Start DATA PROVIDED
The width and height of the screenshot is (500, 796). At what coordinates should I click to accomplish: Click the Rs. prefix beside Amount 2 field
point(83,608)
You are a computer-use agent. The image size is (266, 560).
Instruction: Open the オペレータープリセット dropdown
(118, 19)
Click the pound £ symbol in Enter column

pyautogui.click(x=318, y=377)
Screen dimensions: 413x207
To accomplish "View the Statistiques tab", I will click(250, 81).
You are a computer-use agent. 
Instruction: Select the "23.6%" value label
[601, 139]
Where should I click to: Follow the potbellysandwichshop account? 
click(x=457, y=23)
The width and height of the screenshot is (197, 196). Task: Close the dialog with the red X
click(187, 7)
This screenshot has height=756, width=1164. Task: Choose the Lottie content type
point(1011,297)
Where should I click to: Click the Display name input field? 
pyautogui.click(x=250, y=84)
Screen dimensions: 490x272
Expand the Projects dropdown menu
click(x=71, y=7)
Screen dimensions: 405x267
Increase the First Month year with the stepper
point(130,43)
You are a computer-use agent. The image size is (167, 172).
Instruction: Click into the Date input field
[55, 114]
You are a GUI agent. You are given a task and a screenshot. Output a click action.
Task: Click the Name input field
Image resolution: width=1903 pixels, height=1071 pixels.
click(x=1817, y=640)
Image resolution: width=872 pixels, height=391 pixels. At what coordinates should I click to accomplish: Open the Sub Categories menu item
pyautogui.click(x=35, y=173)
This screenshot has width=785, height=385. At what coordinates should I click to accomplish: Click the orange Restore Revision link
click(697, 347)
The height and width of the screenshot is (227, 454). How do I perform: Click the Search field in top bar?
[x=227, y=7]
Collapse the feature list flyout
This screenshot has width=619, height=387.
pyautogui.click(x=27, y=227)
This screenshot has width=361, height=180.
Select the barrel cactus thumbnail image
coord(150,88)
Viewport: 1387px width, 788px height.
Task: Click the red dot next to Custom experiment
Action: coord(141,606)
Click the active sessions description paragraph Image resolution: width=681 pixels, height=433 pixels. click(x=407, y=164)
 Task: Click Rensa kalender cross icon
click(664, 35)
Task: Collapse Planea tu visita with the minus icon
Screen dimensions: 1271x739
End DATA PROVIDED
> WHAT YOU HAVE TO DO
Format the rows above, from the first line through the line containing "pyautogui.click(x=27, y=227)", as a JSON list of strings with one string per line. Leave out blank lines.

> REPLY
[
  "The width and height of the screenshot is (500, 796). At what coordinates should I click to accomplish: Click the Rs. prefix beside Amount 2 field",
  "point(83,608)",
  "You are a computer-use agent. The image size is (266, 560).",
  "Instruction: Open the オペレータープリセット dropdown",
  "(118, 19)",
  "Click the pound £ symbol in Enter column",
  "pyautogui.click(x=318, y=377)",
  "Screen dimensions: 413x207",
  "To accomplish \"View the Statistiques tab\", I will click(250, 81).",
  "You are a computer-use agent. ",
  "Instruction: Select the \"23.6%\" value label",
  "[601, 139]",
  "Where should I click to: Follow the potbellysandwichshop account? ",
  "click(x=457, y=23)",
  "The width and height of the screenshot is (197, 196). Task: Close the dialog with the red X",
  "click(187, 7)",
  "This screenshot has height=756, width=1164. Task: Choose the Lottie content type",
  "point(1011,297)",
  "Where should I click to: Click the Display name input field? ",
  "pyautogui.click(x=250, y=84)",
  "Screen dimensions: 490x272",
  "Expand the Projects dropdown menu",
  "click(x=71, y=7)",
  "Screen dimensions: 405x267",
  "Increase the First Month year with the stepper",
  "point(130,43)",
  "You are a computer-use agent. The image size is (167, 172).",
  "Instruction: Click into the Date input field",
  "[55, 114]",
  "You are a GUI agent. You are given a task and a screenshot. Output a click action.",
  "Task: Click the Name input field",
  "Image resolution: width=1903 pixels, height=1071 pixels.",
  "click(x=1817, y=640)",
  "Image resolution: width=872 pixels, height=391 pixels. At what coordinates should I click to accomplish: Open the Sub Categories menu item",
  "pyautogui.click(x=35, y=173)",
  "This screenshot has width=785, height=385. At what coordinates should I click to accomplish: Click the orange Restore Revision link",
  "click(697, 347)",
  "The height and width of the screenshot is (227, 454). How do I perform: Click the Search field in top bar?",
  "[x=227, y=7]",
  "Collapse the feature list flyout",
  "This screenshot has width=619, height=387.",
  "pyautogui.click(x=27, y=227)"
]